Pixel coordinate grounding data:
- Opening Delimiter -

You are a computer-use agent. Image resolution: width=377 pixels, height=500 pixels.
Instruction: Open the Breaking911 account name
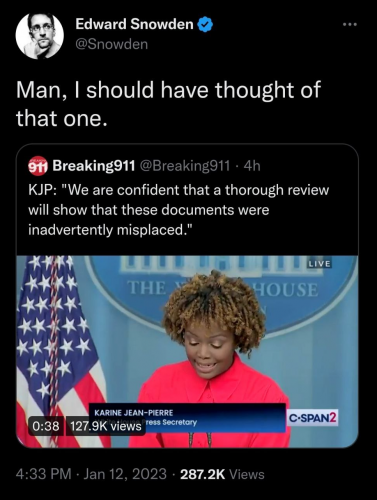(94, 165)
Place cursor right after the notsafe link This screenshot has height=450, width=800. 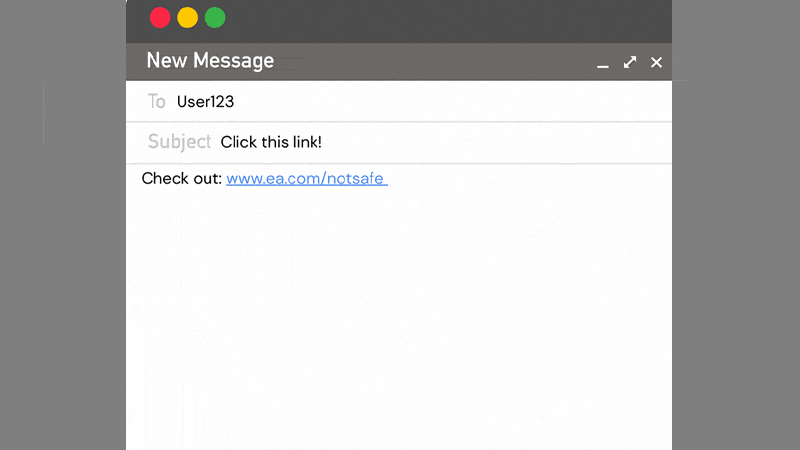[392, 179]
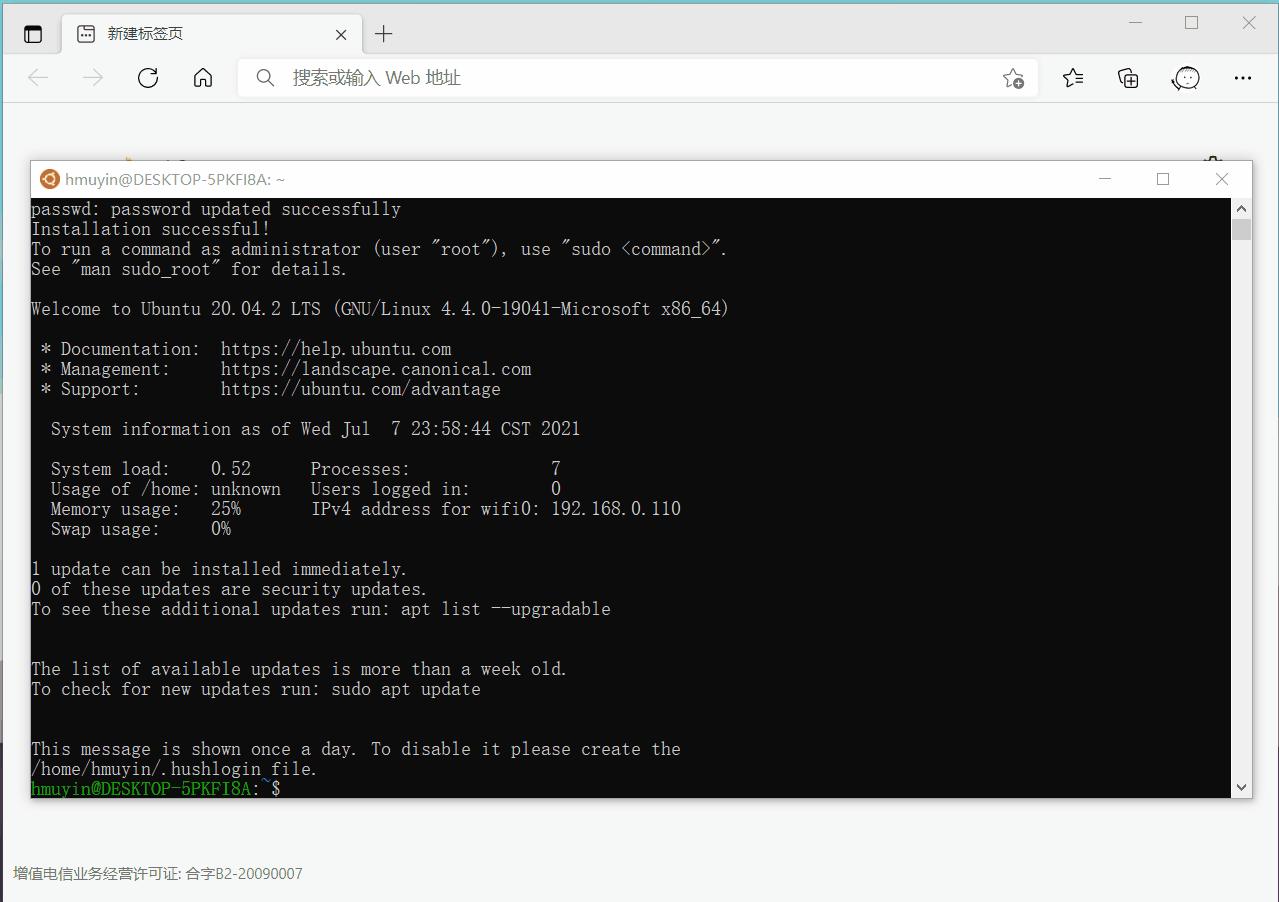
Task: Click the terminal scroll-down arrow
Action: point(1241,789)
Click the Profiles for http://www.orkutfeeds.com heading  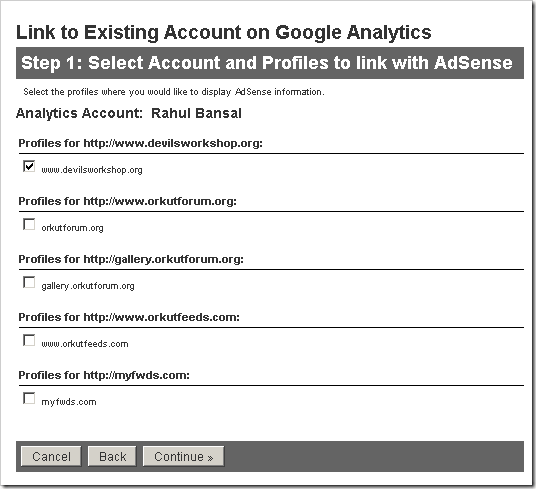(129, 317)
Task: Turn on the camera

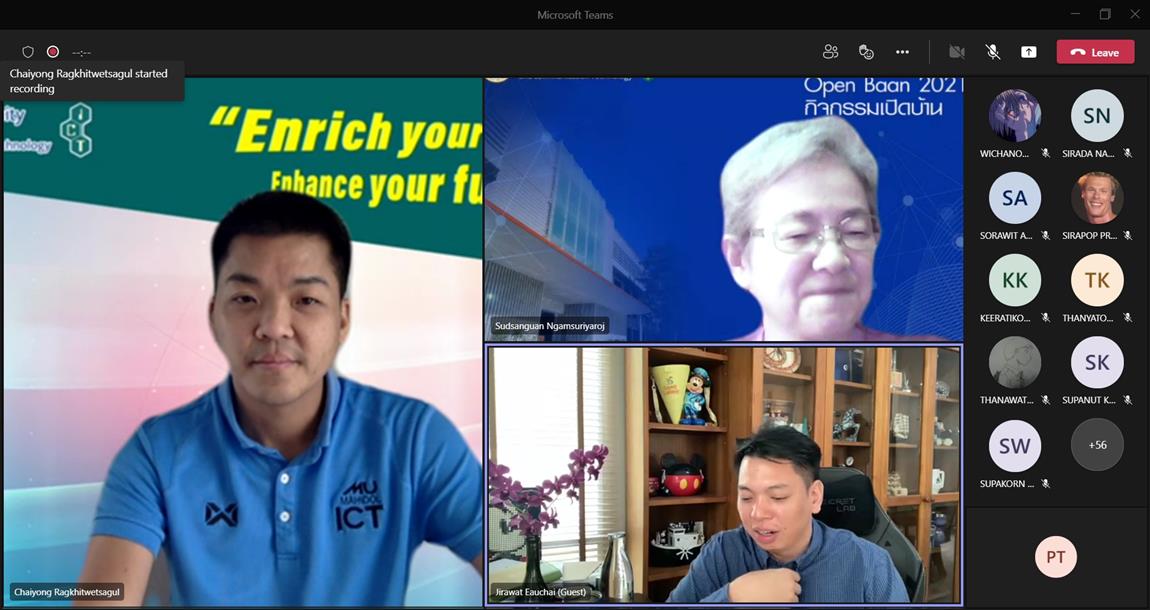Action: point(956,52)
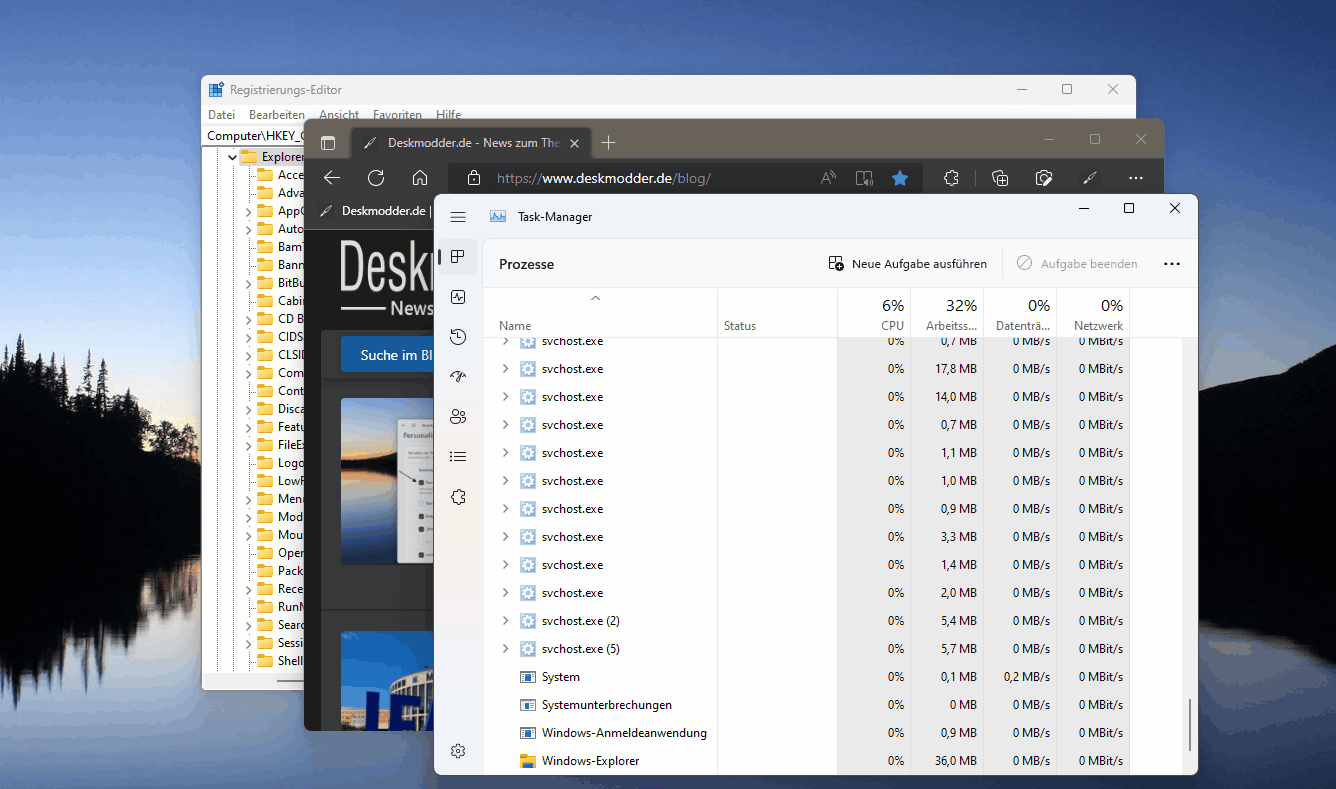
Task: Expand the svchost.exe (2) process group
Action: 505,621
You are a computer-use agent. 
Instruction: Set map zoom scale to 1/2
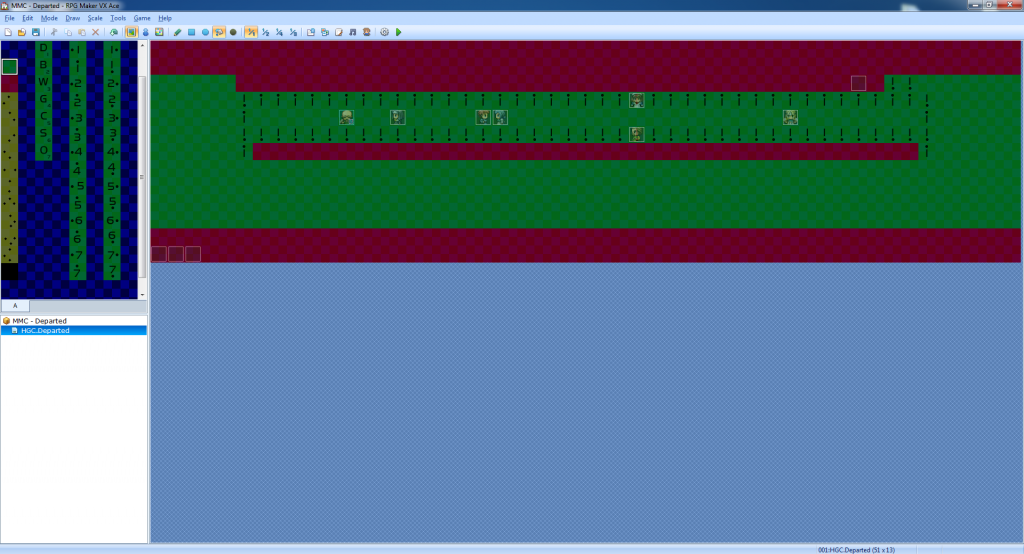click(x=265, y=32)
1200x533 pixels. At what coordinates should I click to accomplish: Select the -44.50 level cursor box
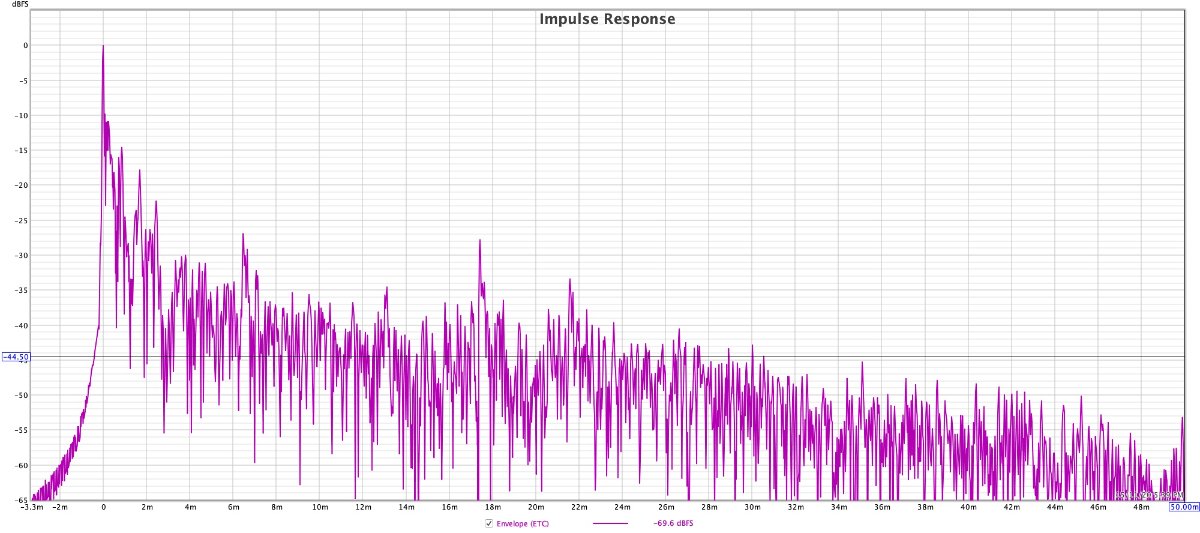click(x=16, y=357)
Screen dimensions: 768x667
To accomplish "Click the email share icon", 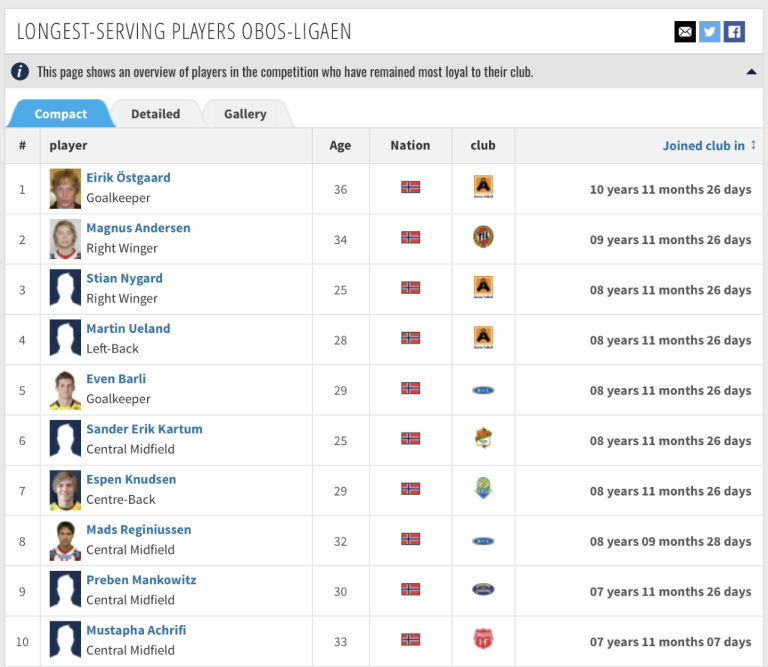I will click(x=685, y=31).
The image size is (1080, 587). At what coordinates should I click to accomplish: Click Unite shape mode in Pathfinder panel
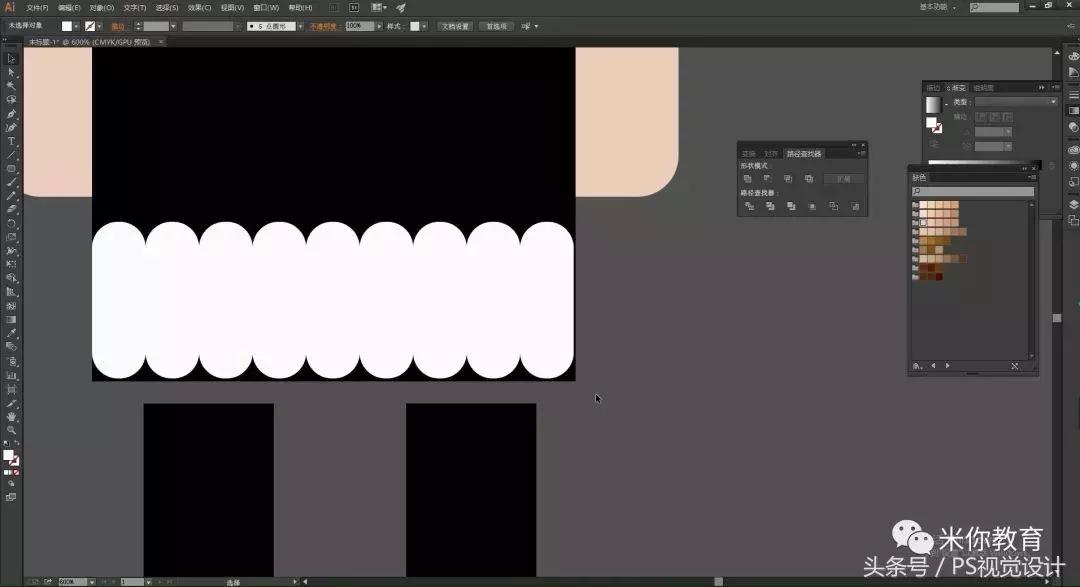pyautogui.click(x=748, y=179)
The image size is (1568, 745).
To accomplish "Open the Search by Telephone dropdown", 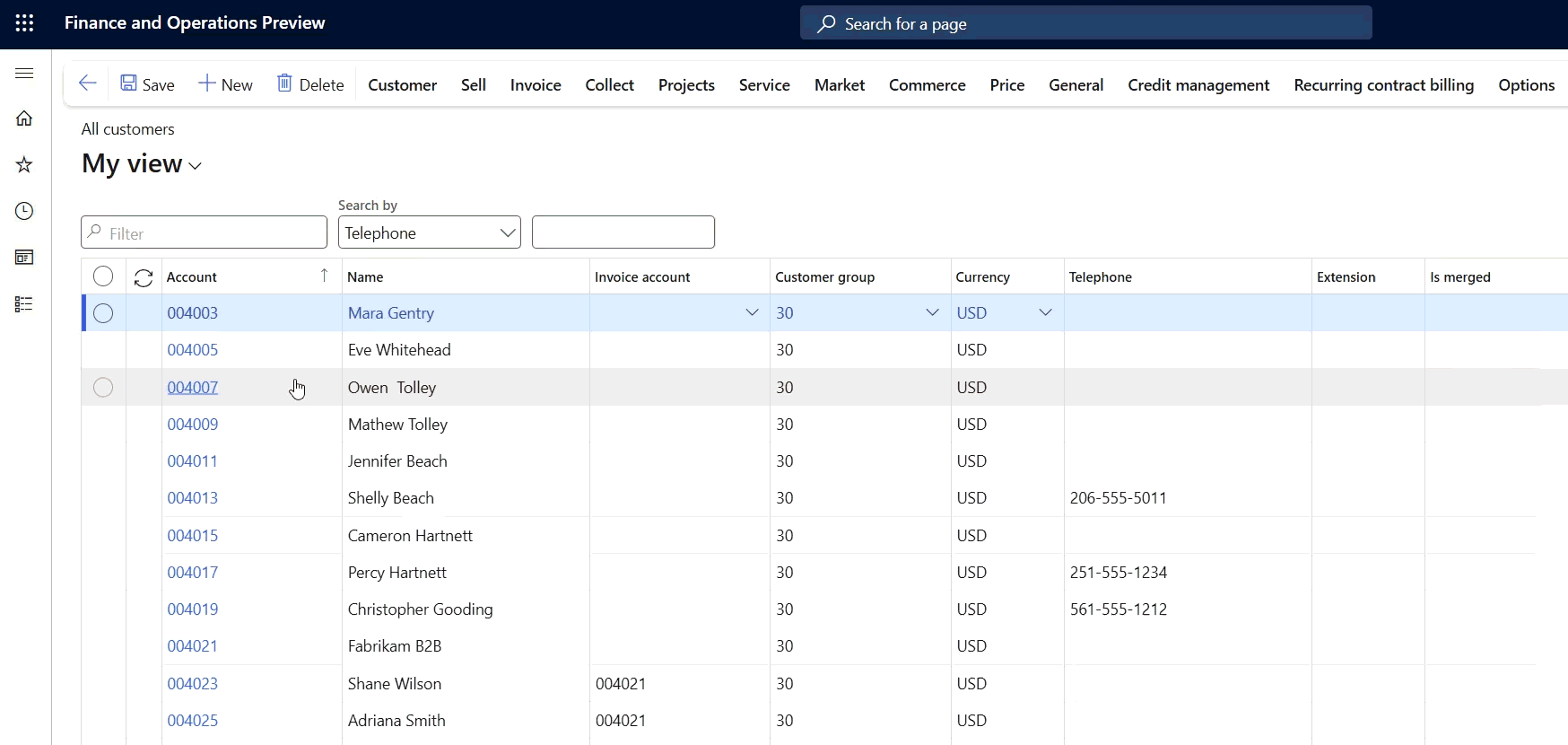I will coord(429,233).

- Closing Delimiter -

• [INSTRUCTIONS FOR THE TASK] Wherever "agent" occurs in the entries above, copy the line it sits on.

• [ANSWER TO THIS EXERCISE]
You are a computer-use agent. Image resolution: width=377 pixels, height=500 pixels.
You are a computer-use agent. 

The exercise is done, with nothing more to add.